Note: This interview form presents an outline of questions to pose to stakeholders. However, given the semi-structured nature of this methodology, use the questions as a way to guide the discussion, and allow the interview to broaden its scope or perspective to develop pertinent ideas and themes.

Interview form

Question / variableResponse
1. Descriptive
1.1 Name of Interviewee 
1.2 Institute 
1.3 Position 
1.4 Date 
1.5 Interview location 
2. Exposure information
2.1 In your opinion, which PPPs are of most interest for occupational exposures in Switzerland? 
2.2 Do you have information, data or research on the types and amounts of PPPs used in Canton Vaud or Switzerland? 
2.3 In your opinion, what types of crops are most pertinent for occupational PPP exposures? 
2.4 In your opinion, what types of tasks are most pertinent for occupational PPP exposures? 

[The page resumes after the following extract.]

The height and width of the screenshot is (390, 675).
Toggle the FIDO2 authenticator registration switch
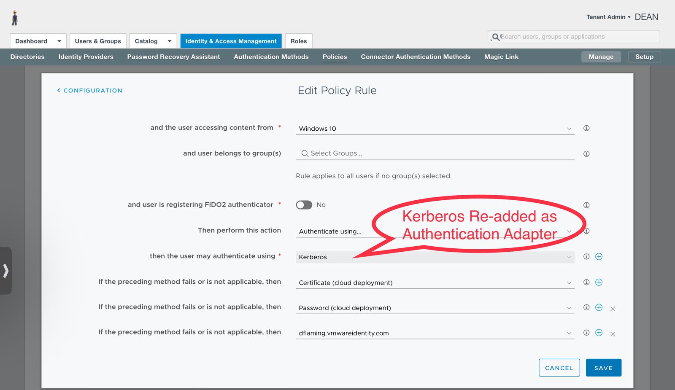(304, 205)
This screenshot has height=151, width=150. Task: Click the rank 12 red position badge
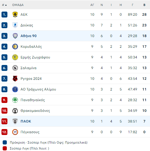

2.5 What organisations or contacts would be pertinent to contact in order to obtain more information, data or research on occupational PPP exposures in Switzerland? 
3. Health effects
3.1 In your opinion, which health effects are the most important to consider following occupational PPP exposures in Switzerland? 
3.2 Do you have information, data, or research on the health effects following occupational PPP exposure in Switzerland? 
3.3 What organisations or contacts would be pertinent to contact in order to obtain more information, data or research on the health effects following occupational PPP exposures in Switzerland? 
4. Additional information 
4.1 What other information can be useful towards uncovering more information about occupational PPP exposures and resulting health effects in Switzerland? 
4.2 What are your recommendations in regards to the next steps for this research? 
4.3 Any final comments, questions, suggestions?